(Task directions):
In the part that opens with the line containing "Save the excursion details" and closes with the line containing "Click the third", change "excursion details" to "trip details" and reproduce only those lines, leaving everything else unaltered.

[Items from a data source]
····················

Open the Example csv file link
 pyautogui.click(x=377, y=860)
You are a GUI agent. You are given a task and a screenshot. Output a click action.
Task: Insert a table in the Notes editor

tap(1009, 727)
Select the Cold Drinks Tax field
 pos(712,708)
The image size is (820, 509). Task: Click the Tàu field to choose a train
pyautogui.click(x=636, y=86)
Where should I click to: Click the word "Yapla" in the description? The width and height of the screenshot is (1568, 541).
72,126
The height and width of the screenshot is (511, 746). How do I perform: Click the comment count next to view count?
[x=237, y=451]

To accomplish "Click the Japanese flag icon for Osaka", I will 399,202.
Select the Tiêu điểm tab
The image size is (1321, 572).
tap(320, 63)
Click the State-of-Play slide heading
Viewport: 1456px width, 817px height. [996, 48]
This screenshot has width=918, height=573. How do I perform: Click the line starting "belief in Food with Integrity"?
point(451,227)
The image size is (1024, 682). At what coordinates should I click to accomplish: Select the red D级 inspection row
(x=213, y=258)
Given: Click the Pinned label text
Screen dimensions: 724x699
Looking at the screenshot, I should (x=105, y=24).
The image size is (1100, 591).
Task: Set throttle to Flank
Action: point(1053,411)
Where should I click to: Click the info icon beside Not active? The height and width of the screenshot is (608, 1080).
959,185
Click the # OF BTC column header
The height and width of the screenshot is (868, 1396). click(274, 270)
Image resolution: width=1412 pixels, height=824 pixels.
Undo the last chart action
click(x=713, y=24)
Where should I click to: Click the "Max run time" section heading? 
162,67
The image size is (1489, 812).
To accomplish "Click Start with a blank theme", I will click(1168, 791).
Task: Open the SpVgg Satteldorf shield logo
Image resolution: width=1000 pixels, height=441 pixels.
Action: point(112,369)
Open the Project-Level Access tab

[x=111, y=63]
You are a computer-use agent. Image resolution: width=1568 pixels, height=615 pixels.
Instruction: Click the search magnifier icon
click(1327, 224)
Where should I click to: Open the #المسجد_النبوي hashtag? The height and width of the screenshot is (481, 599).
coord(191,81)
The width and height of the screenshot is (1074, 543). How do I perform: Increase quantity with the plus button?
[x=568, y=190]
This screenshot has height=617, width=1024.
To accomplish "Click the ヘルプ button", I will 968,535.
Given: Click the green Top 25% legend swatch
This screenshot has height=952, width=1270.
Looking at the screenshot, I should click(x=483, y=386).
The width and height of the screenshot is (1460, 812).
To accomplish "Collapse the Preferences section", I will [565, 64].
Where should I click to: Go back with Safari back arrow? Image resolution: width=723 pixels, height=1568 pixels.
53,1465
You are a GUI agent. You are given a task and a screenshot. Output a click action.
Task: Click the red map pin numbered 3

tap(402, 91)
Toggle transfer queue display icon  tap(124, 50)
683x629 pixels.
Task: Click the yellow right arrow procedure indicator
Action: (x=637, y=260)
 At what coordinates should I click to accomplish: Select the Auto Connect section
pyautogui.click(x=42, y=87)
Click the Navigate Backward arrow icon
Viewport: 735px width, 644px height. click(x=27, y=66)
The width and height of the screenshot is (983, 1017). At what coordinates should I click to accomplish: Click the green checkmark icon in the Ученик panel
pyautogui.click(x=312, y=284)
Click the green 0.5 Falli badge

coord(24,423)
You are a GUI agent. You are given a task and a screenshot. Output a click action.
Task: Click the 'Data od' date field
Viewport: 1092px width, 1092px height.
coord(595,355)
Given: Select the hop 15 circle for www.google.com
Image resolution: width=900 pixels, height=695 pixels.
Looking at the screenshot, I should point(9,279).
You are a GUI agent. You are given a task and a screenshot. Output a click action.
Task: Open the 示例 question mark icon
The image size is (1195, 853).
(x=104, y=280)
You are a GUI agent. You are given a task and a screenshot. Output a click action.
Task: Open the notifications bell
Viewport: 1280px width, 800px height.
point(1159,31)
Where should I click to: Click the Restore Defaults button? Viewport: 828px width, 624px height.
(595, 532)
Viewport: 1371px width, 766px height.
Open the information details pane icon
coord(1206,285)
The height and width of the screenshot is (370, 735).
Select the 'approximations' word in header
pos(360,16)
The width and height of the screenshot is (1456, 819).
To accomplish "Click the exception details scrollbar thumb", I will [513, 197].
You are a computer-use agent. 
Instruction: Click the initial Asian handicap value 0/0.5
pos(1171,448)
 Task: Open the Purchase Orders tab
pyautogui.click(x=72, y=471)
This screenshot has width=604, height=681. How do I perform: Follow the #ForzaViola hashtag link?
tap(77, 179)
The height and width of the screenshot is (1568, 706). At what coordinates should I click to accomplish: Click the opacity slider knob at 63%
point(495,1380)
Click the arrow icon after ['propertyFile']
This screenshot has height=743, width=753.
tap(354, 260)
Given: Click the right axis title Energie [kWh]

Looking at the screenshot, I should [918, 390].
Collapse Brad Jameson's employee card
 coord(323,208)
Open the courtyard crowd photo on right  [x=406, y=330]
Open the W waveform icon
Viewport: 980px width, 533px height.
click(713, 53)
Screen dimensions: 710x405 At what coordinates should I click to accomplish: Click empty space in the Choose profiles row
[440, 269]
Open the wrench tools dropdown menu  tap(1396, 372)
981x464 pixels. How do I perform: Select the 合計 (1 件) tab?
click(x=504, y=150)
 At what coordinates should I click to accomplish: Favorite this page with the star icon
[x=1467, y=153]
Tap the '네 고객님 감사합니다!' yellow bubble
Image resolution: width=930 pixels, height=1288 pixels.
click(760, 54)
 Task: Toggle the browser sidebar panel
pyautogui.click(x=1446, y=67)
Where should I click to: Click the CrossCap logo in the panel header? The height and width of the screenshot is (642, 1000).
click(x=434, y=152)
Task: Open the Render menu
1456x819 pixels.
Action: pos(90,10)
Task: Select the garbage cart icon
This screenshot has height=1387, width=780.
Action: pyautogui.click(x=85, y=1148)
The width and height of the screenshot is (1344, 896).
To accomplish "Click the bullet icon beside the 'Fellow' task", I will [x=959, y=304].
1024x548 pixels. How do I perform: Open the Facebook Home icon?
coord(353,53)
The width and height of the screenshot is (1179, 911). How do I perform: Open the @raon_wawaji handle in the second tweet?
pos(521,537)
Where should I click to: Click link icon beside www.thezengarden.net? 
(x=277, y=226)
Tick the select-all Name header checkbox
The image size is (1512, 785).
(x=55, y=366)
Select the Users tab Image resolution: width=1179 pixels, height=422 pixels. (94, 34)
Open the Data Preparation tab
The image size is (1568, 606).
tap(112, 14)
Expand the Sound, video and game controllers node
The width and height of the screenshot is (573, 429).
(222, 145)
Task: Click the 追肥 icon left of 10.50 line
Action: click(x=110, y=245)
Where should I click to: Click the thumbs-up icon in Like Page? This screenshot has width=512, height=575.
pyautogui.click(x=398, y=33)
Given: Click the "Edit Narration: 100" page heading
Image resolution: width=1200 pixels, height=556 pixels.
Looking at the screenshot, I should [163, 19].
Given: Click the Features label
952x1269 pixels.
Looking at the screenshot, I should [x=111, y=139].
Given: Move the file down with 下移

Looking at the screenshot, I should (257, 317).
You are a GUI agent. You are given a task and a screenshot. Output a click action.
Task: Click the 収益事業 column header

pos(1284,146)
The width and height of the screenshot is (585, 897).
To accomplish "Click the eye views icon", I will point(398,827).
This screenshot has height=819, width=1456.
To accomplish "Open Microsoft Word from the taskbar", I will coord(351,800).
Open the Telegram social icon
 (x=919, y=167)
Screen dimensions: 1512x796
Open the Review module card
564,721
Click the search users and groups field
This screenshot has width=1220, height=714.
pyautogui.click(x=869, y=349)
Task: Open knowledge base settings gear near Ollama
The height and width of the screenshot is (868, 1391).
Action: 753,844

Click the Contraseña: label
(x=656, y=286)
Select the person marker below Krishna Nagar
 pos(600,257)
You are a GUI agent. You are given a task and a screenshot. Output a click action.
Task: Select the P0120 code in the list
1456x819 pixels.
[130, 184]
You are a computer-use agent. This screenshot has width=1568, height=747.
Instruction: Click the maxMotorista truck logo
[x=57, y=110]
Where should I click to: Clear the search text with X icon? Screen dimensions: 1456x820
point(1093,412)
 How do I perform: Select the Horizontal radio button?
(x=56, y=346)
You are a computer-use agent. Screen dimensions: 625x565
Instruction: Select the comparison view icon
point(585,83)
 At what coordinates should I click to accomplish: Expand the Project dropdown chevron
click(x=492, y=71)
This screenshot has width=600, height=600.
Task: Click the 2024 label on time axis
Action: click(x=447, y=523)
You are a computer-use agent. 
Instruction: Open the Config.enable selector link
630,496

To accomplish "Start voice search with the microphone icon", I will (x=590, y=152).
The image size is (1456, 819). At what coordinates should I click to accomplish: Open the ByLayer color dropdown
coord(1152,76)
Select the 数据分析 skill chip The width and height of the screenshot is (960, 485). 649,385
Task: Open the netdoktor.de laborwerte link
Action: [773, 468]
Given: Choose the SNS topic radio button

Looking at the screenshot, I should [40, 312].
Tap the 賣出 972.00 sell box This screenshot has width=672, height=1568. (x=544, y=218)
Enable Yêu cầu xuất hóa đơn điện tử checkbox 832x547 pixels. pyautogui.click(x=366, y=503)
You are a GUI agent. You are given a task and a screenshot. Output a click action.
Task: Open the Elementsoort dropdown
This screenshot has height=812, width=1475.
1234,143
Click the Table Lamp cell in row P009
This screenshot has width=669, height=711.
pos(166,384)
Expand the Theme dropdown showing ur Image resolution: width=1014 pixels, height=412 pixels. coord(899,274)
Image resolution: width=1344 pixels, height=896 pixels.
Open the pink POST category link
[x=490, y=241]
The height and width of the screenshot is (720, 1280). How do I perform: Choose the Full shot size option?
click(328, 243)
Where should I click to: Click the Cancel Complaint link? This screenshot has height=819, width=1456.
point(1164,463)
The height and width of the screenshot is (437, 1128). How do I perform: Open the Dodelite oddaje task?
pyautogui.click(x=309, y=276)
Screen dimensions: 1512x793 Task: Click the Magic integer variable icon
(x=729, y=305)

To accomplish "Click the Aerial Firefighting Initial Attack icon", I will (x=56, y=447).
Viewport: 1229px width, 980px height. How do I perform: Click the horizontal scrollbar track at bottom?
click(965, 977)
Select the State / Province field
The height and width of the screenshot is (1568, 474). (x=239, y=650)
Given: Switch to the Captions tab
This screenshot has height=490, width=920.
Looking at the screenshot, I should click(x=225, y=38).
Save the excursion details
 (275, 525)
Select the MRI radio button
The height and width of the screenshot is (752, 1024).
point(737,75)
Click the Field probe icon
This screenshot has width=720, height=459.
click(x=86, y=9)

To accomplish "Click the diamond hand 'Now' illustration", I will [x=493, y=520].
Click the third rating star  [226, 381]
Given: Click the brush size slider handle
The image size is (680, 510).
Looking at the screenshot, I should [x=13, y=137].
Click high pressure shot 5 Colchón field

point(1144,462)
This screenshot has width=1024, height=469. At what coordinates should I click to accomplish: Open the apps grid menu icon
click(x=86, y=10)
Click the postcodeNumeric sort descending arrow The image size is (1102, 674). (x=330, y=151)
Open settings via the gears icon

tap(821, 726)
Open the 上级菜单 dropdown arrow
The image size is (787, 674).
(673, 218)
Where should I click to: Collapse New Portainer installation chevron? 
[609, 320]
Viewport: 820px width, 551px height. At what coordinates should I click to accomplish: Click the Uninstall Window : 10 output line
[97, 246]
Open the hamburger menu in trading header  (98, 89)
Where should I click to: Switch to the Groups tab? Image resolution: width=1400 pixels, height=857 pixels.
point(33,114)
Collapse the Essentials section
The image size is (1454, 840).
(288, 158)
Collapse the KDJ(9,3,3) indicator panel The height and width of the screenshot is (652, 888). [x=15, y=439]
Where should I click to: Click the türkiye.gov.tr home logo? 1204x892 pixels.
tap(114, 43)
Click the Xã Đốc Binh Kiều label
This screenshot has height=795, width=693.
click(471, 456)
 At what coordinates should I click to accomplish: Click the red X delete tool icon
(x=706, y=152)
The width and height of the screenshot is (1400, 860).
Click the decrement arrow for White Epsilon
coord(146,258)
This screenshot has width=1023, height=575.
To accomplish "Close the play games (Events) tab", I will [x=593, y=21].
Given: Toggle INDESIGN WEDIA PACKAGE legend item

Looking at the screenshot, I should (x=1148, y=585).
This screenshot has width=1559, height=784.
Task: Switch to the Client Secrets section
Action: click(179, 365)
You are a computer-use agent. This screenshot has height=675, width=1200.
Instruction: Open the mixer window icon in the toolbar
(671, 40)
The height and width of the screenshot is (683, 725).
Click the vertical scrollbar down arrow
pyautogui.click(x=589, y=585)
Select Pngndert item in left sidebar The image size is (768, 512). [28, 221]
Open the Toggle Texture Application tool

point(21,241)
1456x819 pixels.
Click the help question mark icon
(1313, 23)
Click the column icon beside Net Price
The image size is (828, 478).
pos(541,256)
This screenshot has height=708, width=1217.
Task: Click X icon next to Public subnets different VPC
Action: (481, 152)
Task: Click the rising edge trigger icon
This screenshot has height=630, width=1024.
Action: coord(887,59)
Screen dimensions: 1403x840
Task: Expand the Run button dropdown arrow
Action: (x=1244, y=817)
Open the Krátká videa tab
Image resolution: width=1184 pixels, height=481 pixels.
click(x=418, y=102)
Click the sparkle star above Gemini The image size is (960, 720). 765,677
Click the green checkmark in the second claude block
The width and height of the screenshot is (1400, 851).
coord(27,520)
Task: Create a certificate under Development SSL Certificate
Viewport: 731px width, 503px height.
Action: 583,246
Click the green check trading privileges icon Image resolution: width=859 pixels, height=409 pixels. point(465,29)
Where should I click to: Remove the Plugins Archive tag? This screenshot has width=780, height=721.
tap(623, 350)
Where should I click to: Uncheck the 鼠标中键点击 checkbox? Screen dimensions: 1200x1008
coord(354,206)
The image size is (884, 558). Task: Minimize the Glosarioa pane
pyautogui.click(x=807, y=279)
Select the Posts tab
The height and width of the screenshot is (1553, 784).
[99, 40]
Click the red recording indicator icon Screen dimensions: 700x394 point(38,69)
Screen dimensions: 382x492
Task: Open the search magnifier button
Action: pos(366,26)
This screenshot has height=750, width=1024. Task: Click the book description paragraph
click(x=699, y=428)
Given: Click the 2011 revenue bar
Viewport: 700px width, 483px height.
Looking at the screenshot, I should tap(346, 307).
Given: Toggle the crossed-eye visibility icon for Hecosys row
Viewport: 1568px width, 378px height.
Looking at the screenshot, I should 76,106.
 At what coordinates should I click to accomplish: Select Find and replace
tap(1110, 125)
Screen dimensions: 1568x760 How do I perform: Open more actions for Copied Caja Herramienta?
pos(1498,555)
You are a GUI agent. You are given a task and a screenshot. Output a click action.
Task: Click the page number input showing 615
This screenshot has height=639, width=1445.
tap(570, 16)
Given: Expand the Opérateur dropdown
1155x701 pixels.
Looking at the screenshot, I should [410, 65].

····················

(Task solution):
Save the trip details
 (275, 525)
Select the MRI radio button
The height and width of the screenshot is (752, 1024).
point(737,75)
Click the Field probe icon
This screenshot has width=720, height=459.
click(x=86, y=9)

To accomplish "Click the diamond hand 'Now' illustration", I will [x=493, y=520].
Click the third rating star  [226, 381]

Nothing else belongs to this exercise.